Exercise brief - Retype the range from the line holding "เกี่ยวกับเรา (426, 30)" to the last line of the listing, inclusive, exactly as it appears and with nothing else.

Task inputs -

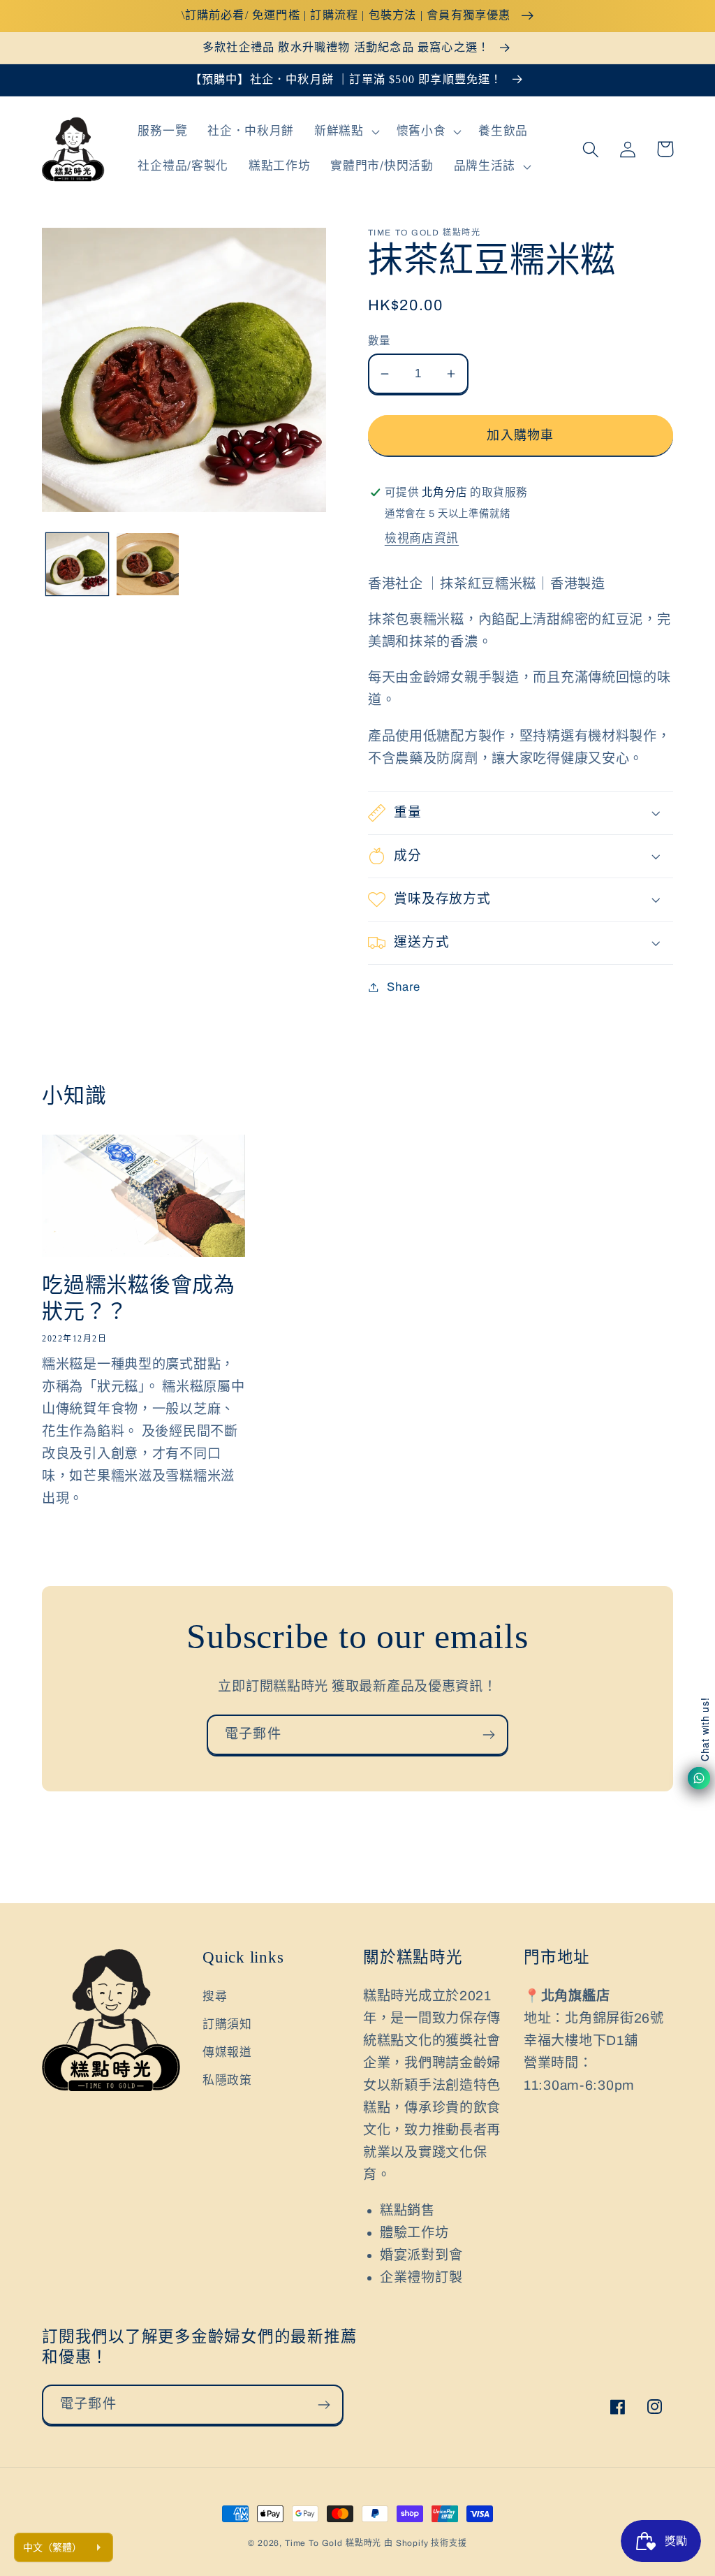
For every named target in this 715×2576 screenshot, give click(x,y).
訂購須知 (227, 2024)
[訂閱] (488, 1735)
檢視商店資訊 (422, 538)
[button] (345, 132)
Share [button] (403, 987)
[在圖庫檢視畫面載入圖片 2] (148, 564)
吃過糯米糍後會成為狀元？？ (138, 1298)
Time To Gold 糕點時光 (333, 2543)
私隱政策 (227, 2080)
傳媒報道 (227, 2052)
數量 (379, 341)
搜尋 (214, 1996)
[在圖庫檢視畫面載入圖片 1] (77, 564)
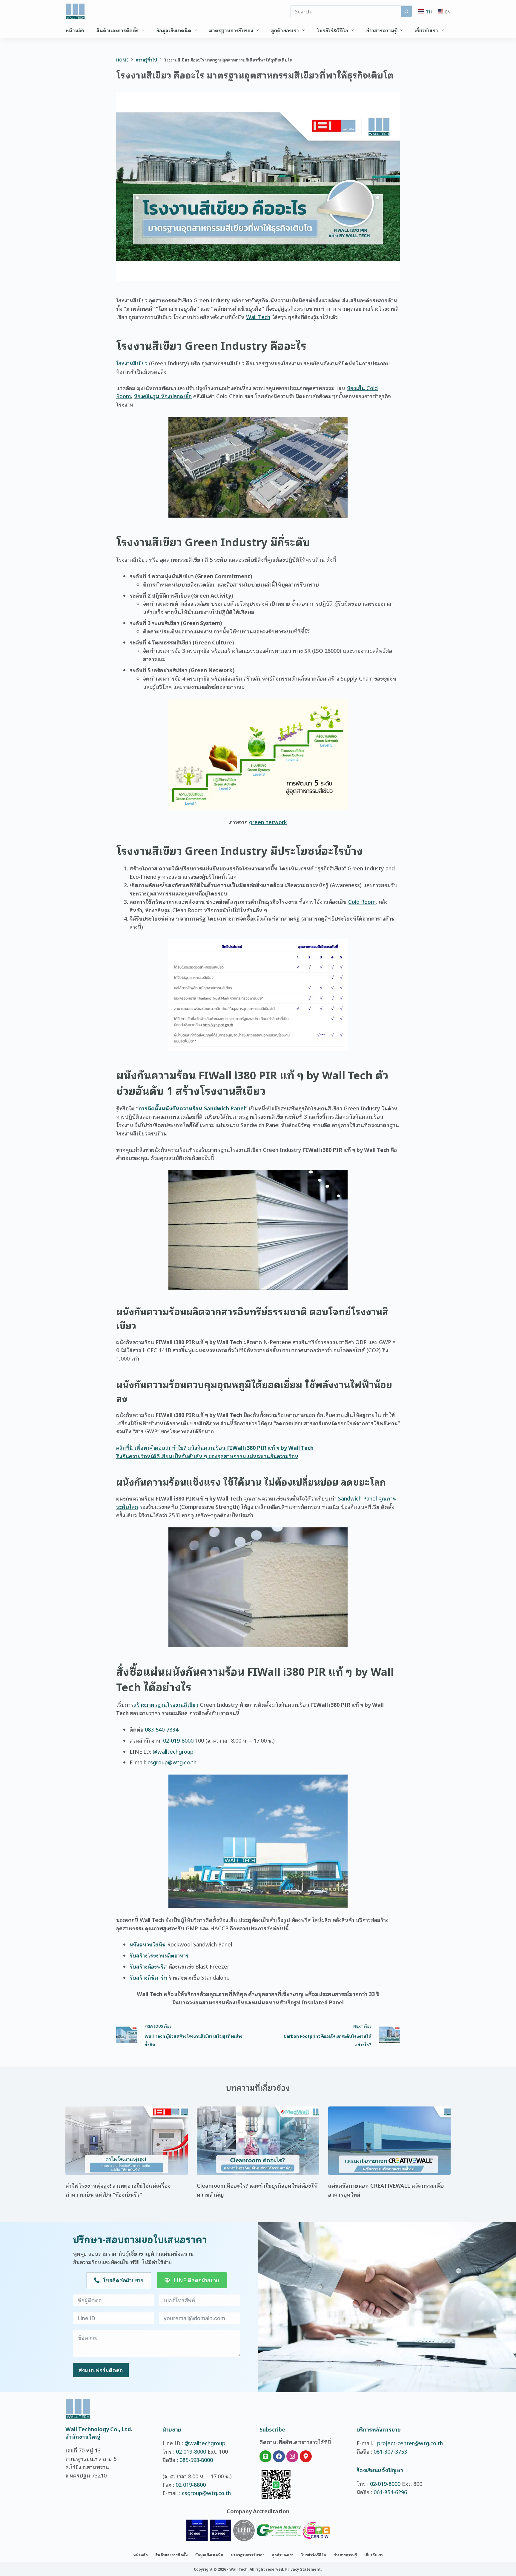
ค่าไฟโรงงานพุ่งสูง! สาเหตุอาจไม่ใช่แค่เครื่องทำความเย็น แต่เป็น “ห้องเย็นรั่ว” (118, 2189)
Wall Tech (258, 317)
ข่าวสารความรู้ (381, 30)
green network (268, 822)
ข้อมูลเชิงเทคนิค (173, 30)
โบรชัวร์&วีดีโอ (332, 30)
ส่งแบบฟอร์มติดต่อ (101, 2370)
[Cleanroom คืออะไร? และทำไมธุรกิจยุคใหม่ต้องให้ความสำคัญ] (258, 2140)
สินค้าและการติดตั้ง (117, 30)
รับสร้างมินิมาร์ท (148, 1977)
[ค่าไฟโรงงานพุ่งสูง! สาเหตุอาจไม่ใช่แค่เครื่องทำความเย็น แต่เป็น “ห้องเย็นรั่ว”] (126, 2140)
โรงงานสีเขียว (132, 363)
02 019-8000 (191, 2451)
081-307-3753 (390, 2451)
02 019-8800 (191, 2484)
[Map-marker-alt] (306, 2456)
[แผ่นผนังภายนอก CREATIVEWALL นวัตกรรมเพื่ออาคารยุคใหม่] (389, 2140)
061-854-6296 (390, 2492)
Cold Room (362, 901)
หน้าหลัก (74, 30)
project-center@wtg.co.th (410, 2443)
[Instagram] (292, 2456)
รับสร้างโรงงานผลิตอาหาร (159, 1955)
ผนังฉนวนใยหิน (148, 1944)
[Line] (265, 2456)
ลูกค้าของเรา (285, 30)
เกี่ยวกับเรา (426, 30)
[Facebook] (279, 2456)
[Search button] (406, 11)
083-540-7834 (161, 1729)
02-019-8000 (178, 1740)
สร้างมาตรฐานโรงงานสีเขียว (165, 1704)
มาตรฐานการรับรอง (231, 30)
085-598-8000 (196, 2459)
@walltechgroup (173, 1751)
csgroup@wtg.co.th (172, 1762)
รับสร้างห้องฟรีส (148, 1966)
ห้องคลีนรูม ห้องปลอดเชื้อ (163, 396)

Result of the exercise -
เกี่ยวกับเรา (426, 30)
[Facebook] (279, 2456)
[Search button] (406, 11)
083-540-7834 (161, 1729)
02-019-8000 (178, 1740)
สร้างมาตรฐานโรงงานสีเขียว (165, 1704)
มาตรฐานการรับรอง (231, 30)
085-598-8000 (196, 2459)
@walltechgroup (173, 1751)
csgroup@wtg.co.th (172, 1762)
รับสร้างห้องฟรีส (148, 1966)
ห้องคลีนรูม ห้องปลอดเชื้อ (163, 396)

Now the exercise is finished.